As palavras do velho me fizeram pensar e seriam, mais tarde, o que me fizera tomar um rumo na vida. Infelizmente, tudo que pude fazer por aquele homem foi lhe pagar  algumas doses de bebida para que continuasse em seu delírio. Se bem que, considerando a sanidade exagerada dos dias de hoje, talvez isso fosse tudo que um velho louco precisava para se manter sábio.

Texto dedicado a Leandro Pasqualetto, um amigo fiel que sempre me doa suas histórias e a quem confesso meus segredos. São tantos retalhos de mim que tu tens, e são muitos  os seus que agora fazem parte de mim.

quarta-feira, 24 de setembro de 2014

Cheios vazios

"Você já se pegou olhando para o vazio com os olhos cheios de lágrimas?"

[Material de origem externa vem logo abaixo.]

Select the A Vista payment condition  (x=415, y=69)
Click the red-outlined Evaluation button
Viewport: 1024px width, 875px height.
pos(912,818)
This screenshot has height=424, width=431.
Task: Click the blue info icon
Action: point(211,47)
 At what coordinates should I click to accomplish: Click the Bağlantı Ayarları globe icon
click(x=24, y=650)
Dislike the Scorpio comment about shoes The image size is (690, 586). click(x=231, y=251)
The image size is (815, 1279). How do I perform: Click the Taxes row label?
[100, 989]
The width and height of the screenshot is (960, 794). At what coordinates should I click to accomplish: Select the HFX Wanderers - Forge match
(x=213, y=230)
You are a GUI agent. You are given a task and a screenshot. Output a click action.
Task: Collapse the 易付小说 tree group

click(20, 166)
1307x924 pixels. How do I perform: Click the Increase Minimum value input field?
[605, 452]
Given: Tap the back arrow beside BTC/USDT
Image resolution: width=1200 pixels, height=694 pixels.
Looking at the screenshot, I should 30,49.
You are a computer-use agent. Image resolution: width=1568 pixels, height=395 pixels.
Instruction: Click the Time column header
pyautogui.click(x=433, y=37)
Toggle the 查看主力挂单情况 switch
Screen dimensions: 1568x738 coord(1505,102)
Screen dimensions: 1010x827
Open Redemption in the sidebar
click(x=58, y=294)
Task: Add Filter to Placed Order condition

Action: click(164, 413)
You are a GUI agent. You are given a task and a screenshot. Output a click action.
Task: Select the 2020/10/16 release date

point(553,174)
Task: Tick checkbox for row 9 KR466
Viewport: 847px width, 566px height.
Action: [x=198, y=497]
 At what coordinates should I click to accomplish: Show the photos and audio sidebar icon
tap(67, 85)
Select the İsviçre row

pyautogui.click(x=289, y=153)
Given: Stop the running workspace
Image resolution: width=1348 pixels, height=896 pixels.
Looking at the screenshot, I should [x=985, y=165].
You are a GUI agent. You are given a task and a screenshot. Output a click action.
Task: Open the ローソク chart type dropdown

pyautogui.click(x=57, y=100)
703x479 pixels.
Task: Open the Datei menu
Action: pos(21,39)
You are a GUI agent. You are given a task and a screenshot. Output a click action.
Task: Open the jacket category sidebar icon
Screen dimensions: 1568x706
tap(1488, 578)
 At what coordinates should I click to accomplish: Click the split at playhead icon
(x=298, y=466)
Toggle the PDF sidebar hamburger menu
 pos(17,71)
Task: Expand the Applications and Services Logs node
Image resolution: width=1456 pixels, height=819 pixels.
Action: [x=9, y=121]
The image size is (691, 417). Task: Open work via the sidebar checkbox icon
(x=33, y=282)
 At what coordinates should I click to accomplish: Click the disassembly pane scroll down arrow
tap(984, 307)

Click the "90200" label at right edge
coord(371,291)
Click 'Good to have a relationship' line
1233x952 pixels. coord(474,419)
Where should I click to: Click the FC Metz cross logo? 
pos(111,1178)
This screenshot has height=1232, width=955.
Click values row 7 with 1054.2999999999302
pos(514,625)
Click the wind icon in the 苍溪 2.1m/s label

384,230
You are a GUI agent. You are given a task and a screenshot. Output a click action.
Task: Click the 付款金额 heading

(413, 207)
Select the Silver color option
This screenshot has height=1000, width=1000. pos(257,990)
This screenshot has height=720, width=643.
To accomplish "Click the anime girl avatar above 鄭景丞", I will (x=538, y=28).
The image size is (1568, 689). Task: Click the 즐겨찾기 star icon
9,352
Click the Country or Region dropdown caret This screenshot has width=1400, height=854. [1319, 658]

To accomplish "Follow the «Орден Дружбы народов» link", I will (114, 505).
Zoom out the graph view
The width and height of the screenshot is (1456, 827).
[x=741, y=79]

Porque aquele vazio era cheio.
Era cheio de saudades, de lembranças, de pesares
De versos, de sons e risos,
De erros, acertos, e olhares.

Antes cheio de você
Agora sem você aqui
Só me resta esse vazio
Imenso contido em mim.


terça-feira, 19 de agosto de 2014

Óculos



                Os óculos me incomodavam novamente. Precisar daquela mascara bizarra pra enxergar chegava a ser estressante. Sim, eu odiava aquilo.  Enquanto o ônibus deslizava pela estrada, o tédio ocasionado me fez olhar para todas as direções. Recosto minha cabeça no banco e conformo-me a olhar para o teto, que naquele instante me pareci tão interessante quanto um filme Hollywoodiano, até que vejo pela janela algo que realmente merecia minha atenção. Um céu estrelado de um negro incrivelmente negro e estrelas incrivelmente estrelas. O incômodo retornou e o reflexo nas lentes me fez notar marchas. Retiro o óculos e enquanto o limpo em minha camisa dou mais uma espiada no belo espetáculo noturno. Mas dessa vez o negro da escuridão não me parecia tão negro assim, as estrelas estavam mais turvar e em menor quantidade e o deslumbre que senti ao ver o céu anteriormente não existia mais. Quando voltei a enxergar aquela beleza um suspiro escapou inevitavelmente. E tudo que se passava pela minha cabeça era a pergunta “Quanta vezes deixei de observar o céu por pensar que ele não passava de um borrão?” Talvez eu não odiasse aqueles óculos tanto assim.